The Afghan education ministry has strongly denied these claims. In a statement to the BBC it said that CAI's work in Afghanistan "did not meet expectations".

But Mr Karimi insisted this was not the correct conclusion.

"Just because we don't put signs up doesn't mean we don't run a school," he said. "I am ready to take any member of the press so that they can see it for themselves."

Financial inefficiency

Yet despite the CAI's protestations, few dispute that the local operation of Mr Mortenson's charity sometimes appears to take on a chaotic character.

Mr Shigri says that in the case of Gilgit-Baltistan, although Mr Mortenson brought in a lot of funds, he also failed to develop an efficient administrative system.


"He tended to use those funds through people that he had personally known and trusted. So in the end the CAI was being billed twice or three times the amount that was actually being spent on its operations," he said.

Local disputes could also account for some of the accusations levelled at Mr Mortenson. Mr Nadeem points to a rift between Mr Mortenson and the local team running the CAI in Gilgit-Baltistan.

"Over the last six months or so, there has been a propaganda campaign being run by the locals saying Mr Mortenson has written some things about Islam in his book which are objectionable. I think the locals want to prevent Mr Mortenson from laying claim to the CAI assets in Pakistan which have for some time been appropriated by them," he says.

When describing the Gilgit-Baltistan school-building programme, Mr Mortenson told Outside Online magazine that he had devolved responsibility to a local manager who, he says, ended up effectively cheating the organisation.

Mr Mortenson also told the magazine that management was not a strength of his.

"We've already been working very hard to bring changes to the way we work. I've also said I am not a good manager," he said.

In Afghanistan, Kabul province's educational authority also said that CAI work was not as effective as it should have been.

But this could partly be due to the tortuous nature of Afghan and Pakistani bureaucracy - the operations of a whole range of educational charities in the region could well expose inefficiencies if placed under a similar microscope.

And the workings of remote tribal and feudal cultures can also explain discrepancies. In remote areas of Pakistan, "ghost schools" can arise - where locally influential people provide land for government-funded school buildings which they later use for their own purposes.

What the locals say

Local leaders in some of the remote and poverty-stricken communities, where Greg Mortenson has established a presence, have voiced their support for him.

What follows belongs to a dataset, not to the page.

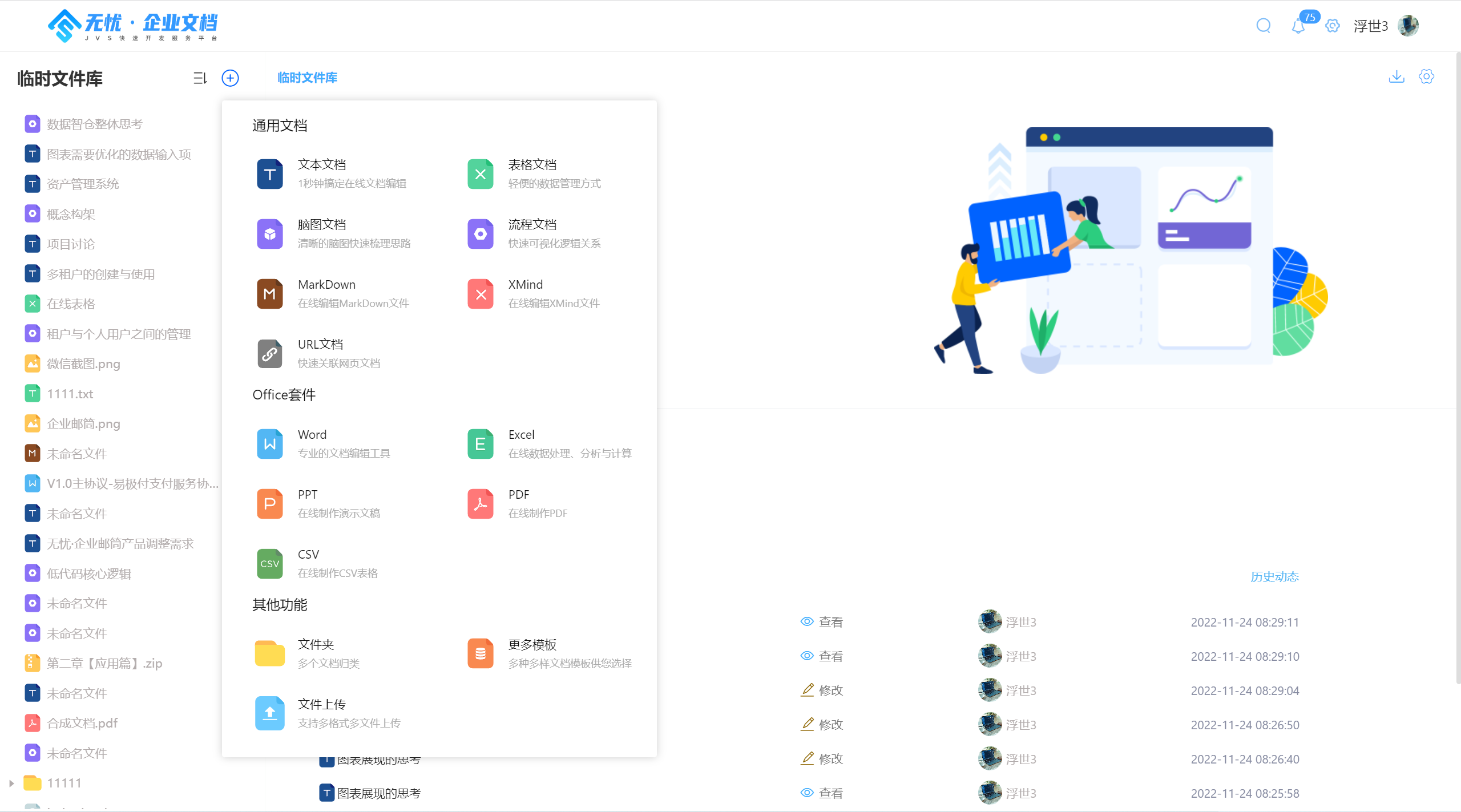This screenshot has width=1461, height=812.
Task: Open the 浮世3 user account menu
Action: 1370,26
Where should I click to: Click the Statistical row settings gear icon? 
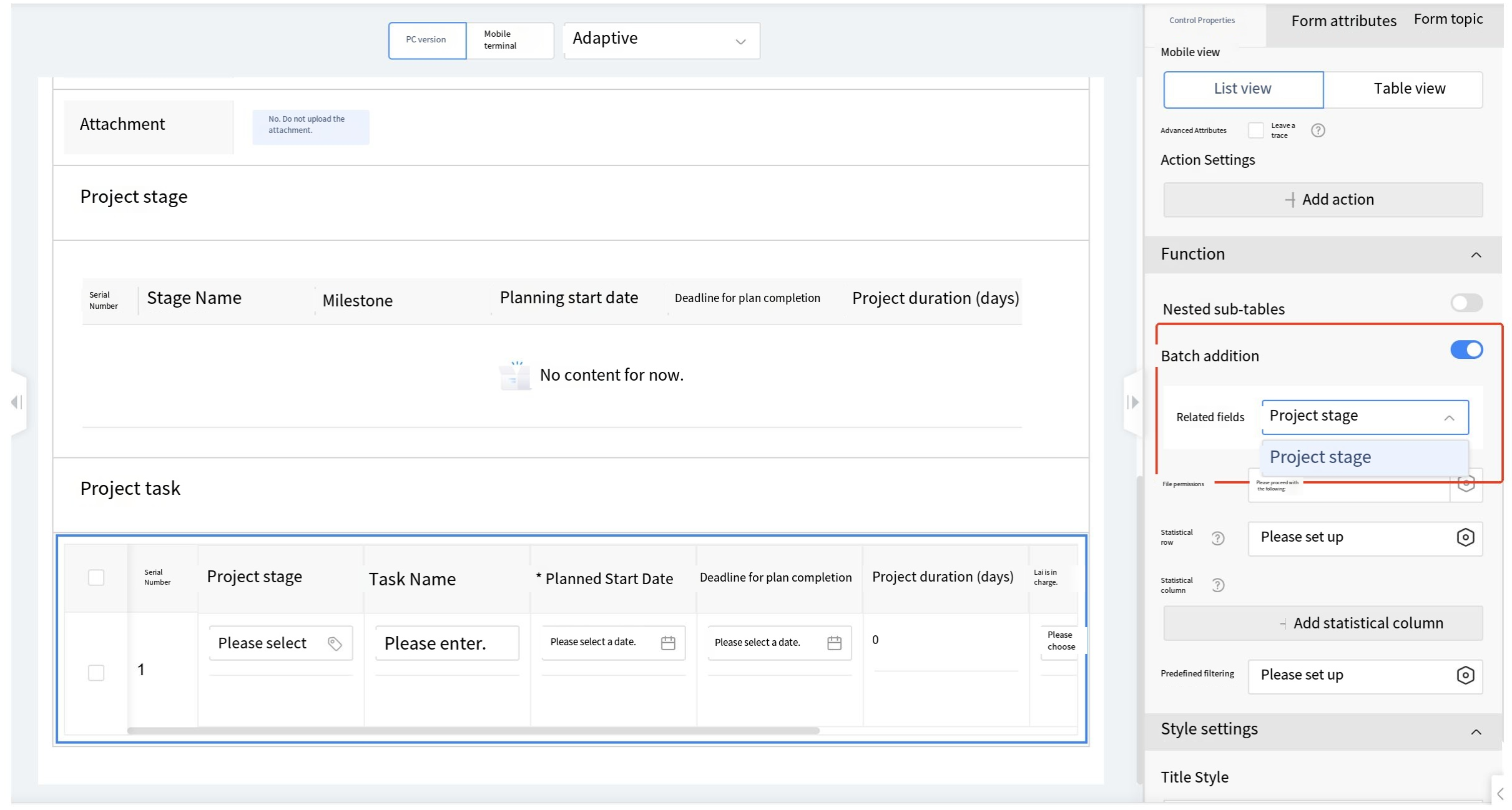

In Badakshan, despite the provincial authority condemning the CAI school-building programme there, one UN worker from an area in which a school had been built said the locals really appreciated it - hundreds of children attend.

"Imagine if the money had been given to the Afghan government or contractors - it would not have been built!" the worker, who wished to remain unnamed, said.

Two tribal elders in Kunar, one in the provincial capital, and one in the district of Naray where one school is said to have been built, knew Mr Mortenson - they said people were very happy with the work he had done.

Mr Mortenson always wore Afghan clothes when in the country and his knowledge of Afghan customs and traditions impressed many of the locals around him.